Researcher ready to test new diabetes treatment in humans
Thursday, March 4, 2010
DALLAS — A longtime diabetes researcher at University of Texas Southwestern Medical School is setting up human tests for a new treatment he says might have fewer side effects than standard insulin therapy.
Dr. Roger Unger, chairman of diabetes research at the school, is quick to warn a novel method that worked in mice with Type 1 diabetes may not help people.
“You can’t make any claims until the tests have been done,” he said.
The tests using leptin, a natural hormone produced by fat cells, would build on results of experiments performed by Unger’s research team and published Monday in a major scientific journal, Proceedings of the National Academy of Sciences
The paper, titled “Leptin monotherapy in insulin dependent type 1 diabetes,” describes studies done on diabetic mice. The journal cites the new paper as “reporting findings of exceptional interest.”
The new work is a follow-up to a paper published in 2008 by Unger’s team that reported about diabetic mice and rats that were genetically modified to produce extra leptin and thrived without insulin. The 2008 paper was the research equivalent of a talking dog — startling even to experts, whether or not it said anything practical.
Genetic modification is not an option for humans, so Unger’s team next tried treating mice using a technique well-known to people with diabetes: leptin injections delivered by a pump. Not only did the leptin-treated mice thrive, Unger said, but they did so without some of the side effects familiar to people using insulin.
“I think (this) paper is much bigger, because the last one was just academic,” said Unger, 85, who has been researching diabetes for more than 50 years. “This is a translatable paper into something that might be useful for people. The other was not.”
Unger’s team has been ready to start testing leptin on people for almost a year, he said. The hospital is prepared, they have an ample supply of potential volunteers, and they’ve lined up funding. What’s holding the process up, Unger said, is getting the manufacturers of leptin to set up the logistics to guarantee the supply.
“We thought it would happen six months ago,” he said. “And it hasn’t happened yet.”

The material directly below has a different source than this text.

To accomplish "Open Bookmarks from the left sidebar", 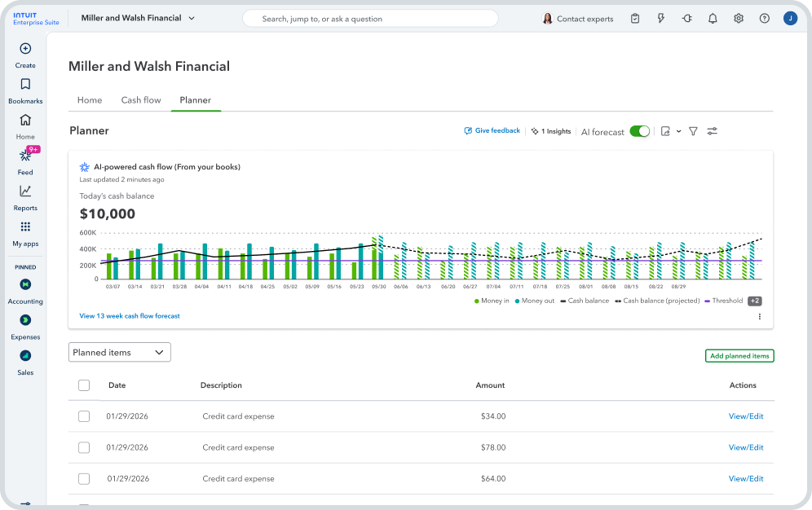I will click(x=25, y=85).
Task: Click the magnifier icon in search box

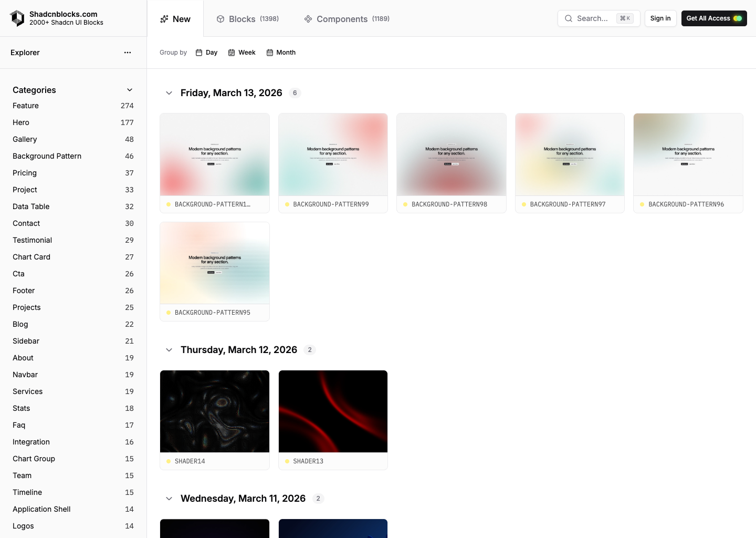Action: pyautogui.click(x=569, y=18)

Why is his claim about leptin such a surprise? Since 1921, when researchers first linked what is now known as Type 1 diabetes to a lack of insulin, doctors have assumed the only successful treatment replaced insulin, usually through multiple daily injections. Insulin is used by more than a million Type 1 diabetics in the United States.
Unger and other diabetes experts agree leptin is a long way from becoming a practical treatment. Dr. Barbara Kahn, a diabetes expert at Harvard Medical School and chief of endocrinology at Beth Israel Deaconess Medical Center, was asked to co-author a commentary to run with Unger’s new paper.
Among the challenges Kahn says leptin therapy might face:
• Mice snack frequently on slow-digesting food. People eat meals a few times a day. Leptin levels that kept blood sugar stable in mice may not be able to handle the rapid ups and downs in blood sugar created by the human eating pattern.
• The mice used in the tests had a shortage of leptin. Most Type 1 diabetics have normal leptin levels. The amount of additional leptin needed to control blood sugar in people may induce significant side effects that are more damaging than those associated with insulin.
• Extra leptin could make it harder for a Type 1 diabetic to be aware of the dangerous condition of low blood sugar — and make it harder to return low blood sugar to normal levels.